In the course of the conversation, we learned of this man’s problems with his wife and their growing estrangement. The older women in the room gave him advice about how to approach his wife and understand her position. He listened, amazed to have found himself talking to strangers about his emotional life, and astonished at how much better he felt after expressing his feelings. He asked us to come again.
The elderly lady spoke of her own loneliness. Why, I asked, do you not visit your neighbours? “Because if I go to them, and they offer me a cup of tea, then what can I offer them when they come to my place? I have no cup of tea to offer.” For this reason, a woman whose children had moved to South Africa for work, and whose husband had died, sat alone at home.
This is the reality of life for many in an honour culture whose mechanisms for social transaction and exchange have been complicated by capitalist labour practices and expectations.
We often assume that the Church in other parts of the world is vibrant and actively attending to the needs of communities. We think that, while “Western” Christians are materially resourced, African Churches offer spirituality in abundance.
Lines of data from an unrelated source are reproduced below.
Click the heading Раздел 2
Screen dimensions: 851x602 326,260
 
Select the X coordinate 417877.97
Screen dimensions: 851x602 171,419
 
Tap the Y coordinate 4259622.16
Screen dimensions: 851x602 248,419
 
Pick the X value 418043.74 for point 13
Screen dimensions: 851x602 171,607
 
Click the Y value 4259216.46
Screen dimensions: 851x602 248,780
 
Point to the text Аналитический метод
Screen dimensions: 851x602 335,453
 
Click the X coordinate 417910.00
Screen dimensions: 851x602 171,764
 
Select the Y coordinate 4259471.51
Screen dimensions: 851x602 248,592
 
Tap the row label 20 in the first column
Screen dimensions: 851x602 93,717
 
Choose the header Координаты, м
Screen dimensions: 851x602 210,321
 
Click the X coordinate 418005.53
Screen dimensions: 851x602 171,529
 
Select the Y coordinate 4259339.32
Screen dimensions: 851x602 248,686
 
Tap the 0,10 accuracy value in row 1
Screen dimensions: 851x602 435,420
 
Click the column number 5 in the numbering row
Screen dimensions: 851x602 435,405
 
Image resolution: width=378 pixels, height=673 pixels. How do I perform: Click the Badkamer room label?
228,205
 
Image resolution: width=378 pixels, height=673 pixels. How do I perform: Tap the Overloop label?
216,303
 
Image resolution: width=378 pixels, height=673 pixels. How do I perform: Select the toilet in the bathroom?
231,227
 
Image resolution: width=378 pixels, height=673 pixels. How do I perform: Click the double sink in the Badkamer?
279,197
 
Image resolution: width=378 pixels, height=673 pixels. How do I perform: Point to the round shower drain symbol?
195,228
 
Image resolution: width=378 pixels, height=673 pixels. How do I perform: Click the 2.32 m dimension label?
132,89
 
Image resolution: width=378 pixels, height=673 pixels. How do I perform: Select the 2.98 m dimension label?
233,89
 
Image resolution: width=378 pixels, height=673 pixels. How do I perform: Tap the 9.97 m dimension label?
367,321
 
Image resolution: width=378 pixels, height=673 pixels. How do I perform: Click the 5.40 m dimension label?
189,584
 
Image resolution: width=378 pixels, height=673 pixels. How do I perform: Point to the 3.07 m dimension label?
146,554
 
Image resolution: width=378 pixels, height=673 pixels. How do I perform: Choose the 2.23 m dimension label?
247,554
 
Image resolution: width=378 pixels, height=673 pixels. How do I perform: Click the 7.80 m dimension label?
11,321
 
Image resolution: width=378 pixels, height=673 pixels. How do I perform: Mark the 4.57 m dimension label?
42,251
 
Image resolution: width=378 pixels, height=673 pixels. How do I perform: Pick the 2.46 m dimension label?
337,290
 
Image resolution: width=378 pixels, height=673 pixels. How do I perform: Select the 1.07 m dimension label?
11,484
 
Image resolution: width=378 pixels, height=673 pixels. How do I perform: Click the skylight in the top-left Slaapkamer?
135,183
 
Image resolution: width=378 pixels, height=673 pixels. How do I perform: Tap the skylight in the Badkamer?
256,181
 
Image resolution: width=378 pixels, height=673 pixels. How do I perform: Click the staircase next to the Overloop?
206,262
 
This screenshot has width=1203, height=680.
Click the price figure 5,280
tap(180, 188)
The Basuto and many other Africans live in a society where the power of the spiritual is taken for granted as being as omnipresent and active as anything that happens in the material world. But spirituality is not a “thing”; rather, it is a way of perceiving and approaching reality. The question for mission agencies in the 21st century is how we can have genuine encounters, and share our commonalities, when our vision remains clouded by Western stereotypes.
OVER the past few years, I have been trying to draw on all that we have learned in Lesotho to improve how churches and public-health partners work together in deprived parts of Leeds. The decline of the welfare state over years of austerity has leached the vitality out of communities that were already challenged by social and economic injustices.
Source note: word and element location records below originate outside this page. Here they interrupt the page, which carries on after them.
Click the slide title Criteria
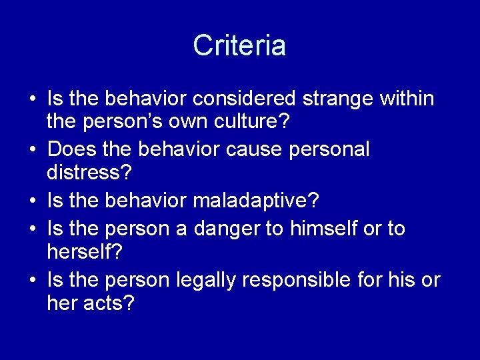pos(239,45)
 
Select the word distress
pos(90,174)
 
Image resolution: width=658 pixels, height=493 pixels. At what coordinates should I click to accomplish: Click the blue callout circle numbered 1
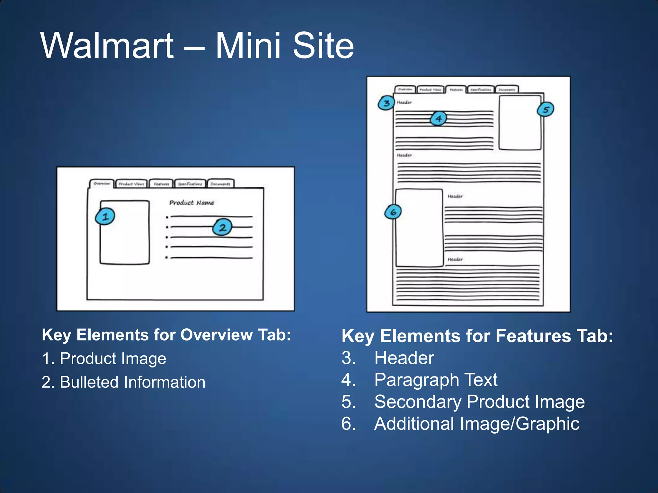click(105, 217)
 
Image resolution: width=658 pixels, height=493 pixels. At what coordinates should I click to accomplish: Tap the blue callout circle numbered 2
click(222, 227)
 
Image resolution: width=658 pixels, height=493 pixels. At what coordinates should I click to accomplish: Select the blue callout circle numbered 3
click(386, 103)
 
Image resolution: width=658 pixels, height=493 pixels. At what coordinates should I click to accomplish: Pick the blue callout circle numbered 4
click(439, 119)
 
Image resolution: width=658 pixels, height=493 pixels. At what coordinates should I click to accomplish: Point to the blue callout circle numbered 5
click(546, 109)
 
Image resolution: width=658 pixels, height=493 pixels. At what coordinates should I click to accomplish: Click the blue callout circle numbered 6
click(393, 212)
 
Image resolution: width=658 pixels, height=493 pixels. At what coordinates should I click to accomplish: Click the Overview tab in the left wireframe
click(102, 184)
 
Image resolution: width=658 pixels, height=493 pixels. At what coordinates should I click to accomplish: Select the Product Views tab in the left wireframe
click(131, 184)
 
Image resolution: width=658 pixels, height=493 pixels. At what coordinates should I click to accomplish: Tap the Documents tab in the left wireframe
click(220, 184)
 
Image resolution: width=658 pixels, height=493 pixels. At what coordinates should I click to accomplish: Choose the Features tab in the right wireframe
click(456, 90)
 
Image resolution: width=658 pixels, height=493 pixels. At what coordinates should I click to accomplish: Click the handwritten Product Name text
click(192, 203)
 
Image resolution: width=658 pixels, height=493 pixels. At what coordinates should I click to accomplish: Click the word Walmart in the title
click(107, 46)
Against this backdrop, churches, temples, and mosques are stepping in to fill growing gaps, and are doing much to transform the landscape in our communities. The relevance of the quiet, quotidian, and unremarkable labour of churches is both practical — for example, ministering to the homeless by offering food, shelter, care, and recognition — and spiritual, providing critical narratives of hope in times of crisis. Reactions to, and reporting on, the Grenfell Tower disaster (News, 15 June 2017) made much of the work of local Christian and Muslim groups. This is one of the faces of 21st-century mission.
For churches in Britain and Ireland wanting to engage more deeply in understanding and meeting the needs of the communities around them, expertise lies beyond these shores and with our global partners. By listening to each other, communities in the Lesotho highlands learned about common problems, shared responsibilities, and fellow feeling. This is especially needed when so many of the traditional ways by which people draw support or inspiration from one another — in Leeds no less than in Lesotho — are receding.
But, if we are to learn from our neighbours, we have first to rid ourselves of an inherited mode of thinking that sees the cultures of the global South either as different or as somehow “over there”. The challenges of disease, ageing, and social isolation are not unique to us. They are not “Western ills”. If we fail to ask how others are overcoming them, we will be the poorer for it.
Dr Jo Sadgrove is a research and learning adviser to USPG, and the project co-ordinator for the research network Keeping Faith in 2030: Religions and the Sustainable Development Goals, based at Leeds University.